Hyperandrogenism is the most frequent hormonal abnormality in children with ACTs. In our series, 15 (88%) of 17 children with functional ACTs had hyperandrogenism. DHEA and DHEA-S are the major androgens secreted from the adrenal cortex (9,10). It is interesting to observe that 40% (6/15) of patients with hyperandrogenism had very low DHEA-S levels. Three fourths of patients with hyperandrogenism had elevated T levels characteristically exceeding 100 ng/dL. Even a very high AS can be the tumor marker of ACTs. So, ACTs secreting excess androgens may vary in their secretion and a high DHEA-S is not a rule for diagnosis. It is essential to measure various androgens secreted from the adrenals including T, DHEA-S, AS and 17(OH)P.

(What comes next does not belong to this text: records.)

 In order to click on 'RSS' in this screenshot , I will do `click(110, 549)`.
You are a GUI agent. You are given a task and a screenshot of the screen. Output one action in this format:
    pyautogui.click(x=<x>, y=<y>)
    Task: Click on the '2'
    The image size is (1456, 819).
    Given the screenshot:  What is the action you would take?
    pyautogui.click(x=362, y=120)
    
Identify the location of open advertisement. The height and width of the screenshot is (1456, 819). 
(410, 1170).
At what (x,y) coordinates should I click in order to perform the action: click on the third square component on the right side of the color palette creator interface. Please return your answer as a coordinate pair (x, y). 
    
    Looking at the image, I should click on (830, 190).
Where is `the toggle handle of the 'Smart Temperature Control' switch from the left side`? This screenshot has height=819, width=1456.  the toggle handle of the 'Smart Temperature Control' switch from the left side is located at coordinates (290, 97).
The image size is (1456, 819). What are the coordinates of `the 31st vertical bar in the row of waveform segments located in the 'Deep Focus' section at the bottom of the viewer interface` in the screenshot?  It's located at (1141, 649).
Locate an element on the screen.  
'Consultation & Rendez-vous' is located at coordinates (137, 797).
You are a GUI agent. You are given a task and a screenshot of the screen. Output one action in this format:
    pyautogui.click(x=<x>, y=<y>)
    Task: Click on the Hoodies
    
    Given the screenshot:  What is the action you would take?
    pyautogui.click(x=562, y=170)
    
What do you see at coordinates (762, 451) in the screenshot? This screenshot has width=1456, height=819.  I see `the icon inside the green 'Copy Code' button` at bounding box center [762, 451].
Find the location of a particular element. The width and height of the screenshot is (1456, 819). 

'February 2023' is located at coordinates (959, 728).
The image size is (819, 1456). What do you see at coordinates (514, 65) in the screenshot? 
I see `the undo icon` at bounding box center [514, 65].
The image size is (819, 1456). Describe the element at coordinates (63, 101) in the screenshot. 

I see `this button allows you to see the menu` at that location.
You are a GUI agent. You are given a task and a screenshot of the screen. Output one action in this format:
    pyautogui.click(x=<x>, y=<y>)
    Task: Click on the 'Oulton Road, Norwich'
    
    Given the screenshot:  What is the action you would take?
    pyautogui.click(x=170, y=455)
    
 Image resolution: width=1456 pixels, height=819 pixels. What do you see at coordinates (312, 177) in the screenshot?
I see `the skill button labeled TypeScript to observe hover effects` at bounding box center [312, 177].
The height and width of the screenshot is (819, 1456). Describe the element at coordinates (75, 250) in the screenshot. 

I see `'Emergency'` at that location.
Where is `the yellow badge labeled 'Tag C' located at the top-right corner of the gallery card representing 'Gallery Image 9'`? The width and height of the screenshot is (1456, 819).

In conclusion, endocrinologic workup at the time of admission as well as during and after surgery for ACTs is crucial especially in childhood. All hormones secreted from the adrenal cortex should be measured in every patient with an ACT. Limited laboratory evaluation with selected hormones suggested by clinical findings would fail to identify all tumor markers especially in functional tumors that are clinically silent. The majority of ACTs in childhood secrete a combination of androgens and glucocorticoids. Moreover, androgen secretion may vary from one tumor to another, excess DHEA-S may not be the hallmark in all tumors and T exceeding 100 ng/dL is a common finding. Determination of hormonal secretion from the tumor not only provides a valuable tool for the follow-up as a tumor marker, but also helps determine the risk of intra- and postoperative adrenal suppression.